Durée émission : 4 min

A Lourdes, se tient depuis ce lundi et jusqu’au 2 novembre l’université de la solidarité et de la diaconie.

Un temps de formation et de partage

Elle est proposée à l’initiative de groupes chrétiens composés de personnes vivant majoritairement des situations de grande pauvreté et d’exclusion sociale. Ce temps de formation réunit 500 personnes. Des personnes en situation de pauvreté, leurs accompagnateurs, et des délégués diocésains à la solidarité. Tous se sont donné rendez-vous pour partager leurs expériences dans la suite du rassemblement Diaconia, de 2013.

Dans son encyclique "Evangelii Gaudium", le pape François affirmait vouloir une Eglise pauvre pour les pauvres. Cette Eglise s’est retrouvée en 2013 à l’occasion du rassemblement Diaconia. Quatre ans plus tard, pour poursuivre ce chemin, les acteurs de la diaconie en France se sont retrouvés pour partager leurs expériences, et leur savoir-faire.
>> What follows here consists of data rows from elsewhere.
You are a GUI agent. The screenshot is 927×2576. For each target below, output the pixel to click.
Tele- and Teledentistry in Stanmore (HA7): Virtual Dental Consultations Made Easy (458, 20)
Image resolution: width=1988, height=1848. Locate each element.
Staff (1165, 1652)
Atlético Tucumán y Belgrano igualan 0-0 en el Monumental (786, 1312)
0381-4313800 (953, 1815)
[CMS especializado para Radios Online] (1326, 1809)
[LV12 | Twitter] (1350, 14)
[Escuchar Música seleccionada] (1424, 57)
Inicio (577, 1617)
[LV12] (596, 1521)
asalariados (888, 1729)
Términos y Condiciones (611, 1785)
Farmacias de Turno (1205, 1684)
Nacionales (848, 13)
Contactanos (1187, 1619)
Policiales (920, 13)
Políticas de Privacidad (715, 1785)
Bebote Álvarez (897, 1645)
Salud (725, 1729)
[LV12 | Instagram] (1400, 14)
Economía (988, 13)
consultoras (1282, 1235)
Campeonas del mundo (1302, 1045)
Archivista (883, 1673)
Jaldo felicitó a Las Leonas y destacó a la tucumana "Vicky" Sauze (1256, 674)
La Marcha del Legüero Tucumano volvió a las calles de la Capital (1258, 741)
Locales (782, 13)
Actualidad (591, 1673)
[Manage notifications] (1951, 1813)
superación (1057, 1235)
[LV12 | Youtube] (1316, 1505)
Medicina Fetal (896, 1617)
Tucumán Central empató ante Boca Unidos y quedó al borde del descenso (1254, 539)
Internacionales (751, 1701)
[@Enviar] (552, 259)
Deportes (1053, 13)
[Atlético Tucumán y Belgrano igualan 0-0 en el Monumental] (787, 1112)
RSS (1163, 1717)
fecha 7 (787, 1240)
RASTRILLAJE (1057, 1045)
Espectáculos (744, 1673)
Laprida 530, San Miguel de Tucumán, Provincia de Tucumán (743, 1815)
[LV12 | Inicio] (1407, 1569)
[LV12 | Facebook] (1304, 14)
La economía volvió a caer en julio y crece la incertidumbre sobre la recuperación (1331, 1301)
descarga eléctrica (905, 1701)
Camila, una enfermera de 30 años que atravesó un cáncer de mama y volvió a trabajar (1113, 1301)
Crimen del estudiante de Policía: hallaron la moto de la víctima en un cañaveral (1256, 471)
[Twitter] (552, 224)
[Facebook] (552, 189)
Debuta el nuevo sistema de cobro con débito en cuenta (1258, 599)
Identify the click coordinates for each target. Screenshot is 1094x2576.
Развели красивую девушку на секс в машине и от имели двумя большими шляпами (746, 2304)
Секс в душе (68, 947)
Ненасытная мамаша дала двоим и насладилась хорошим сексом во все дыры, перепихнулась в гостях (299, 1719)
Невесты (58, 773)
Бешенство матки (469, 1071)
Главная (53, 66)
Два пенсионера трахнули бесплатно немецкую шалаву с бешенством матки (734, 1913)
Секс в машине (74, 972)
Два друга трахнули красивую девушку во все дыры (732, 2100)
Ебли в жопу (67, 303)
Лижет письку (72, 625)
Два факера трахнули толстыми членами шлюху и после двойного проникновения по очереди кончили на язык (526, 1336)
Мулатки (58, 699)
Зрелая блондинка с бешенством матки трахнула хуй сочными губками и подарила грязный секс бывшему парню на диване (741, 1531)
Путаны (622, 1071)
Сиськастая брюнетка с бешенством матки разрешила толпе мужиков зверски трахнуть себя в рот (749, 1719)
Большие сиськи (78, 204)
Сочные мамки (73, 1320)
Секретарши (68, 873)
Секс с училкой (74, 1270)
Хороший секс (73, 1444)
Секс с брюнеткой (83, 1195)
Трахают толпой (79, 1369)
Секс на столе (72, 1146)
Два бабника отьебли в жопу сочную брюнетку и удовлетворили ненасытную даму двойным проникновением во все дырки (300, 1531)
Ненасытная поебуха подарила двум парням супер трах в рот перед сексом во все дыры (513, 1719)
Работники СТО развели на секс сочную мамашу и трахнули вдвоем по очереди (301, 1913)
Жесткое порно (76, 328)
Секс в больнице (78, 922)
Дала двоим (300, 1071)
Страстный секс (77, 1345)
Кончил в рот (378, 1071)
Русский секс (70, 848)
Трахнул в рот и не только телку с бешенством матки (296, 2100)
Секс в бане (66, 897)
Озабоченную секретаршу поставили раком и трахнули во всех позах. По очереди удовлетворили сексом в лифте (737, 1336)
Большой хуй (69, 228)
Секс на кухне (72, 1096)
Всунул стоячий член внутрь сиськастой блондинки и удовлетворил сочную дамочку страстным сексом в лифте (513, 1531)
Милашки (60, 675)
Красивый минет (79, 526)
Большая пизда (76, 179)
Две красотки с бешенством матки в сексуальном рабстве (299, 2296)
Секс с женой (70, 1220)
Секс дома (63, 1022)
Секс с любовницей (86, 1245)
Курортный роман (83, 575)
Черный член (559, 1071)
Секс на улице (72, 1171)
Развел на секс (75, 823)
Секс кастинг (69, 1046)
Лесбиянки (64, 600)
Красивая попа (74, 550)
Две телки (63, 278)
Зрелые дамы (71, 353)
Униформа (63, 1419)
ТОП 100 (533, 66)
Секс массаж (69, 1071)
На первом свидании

Les pauvres, un ferment d'unité dans l'Eglise

Pour Gilles Rebêche, animateur et responsable de la Diaconie au sein du diocèse de Fréjus-Toulon, "de nombreux diocèses se sont mis en route" pour ce partage d’expériences. Gilles Rebêche est l’un des pionniers de la diaconie en France. Le diocèse de Fréjus-Toulon est l’un des précurseurs en la matière. "Notre diocèse reste un laboratoire, et il est regardé par d’autres diocèses avec cette biodiversité qui le compose" ajoute-t-il.

Pour ce diacre, "les plus pauvres restent un ferment d’unité" dans l’Eglise, peu importent les sensibilités de chacun.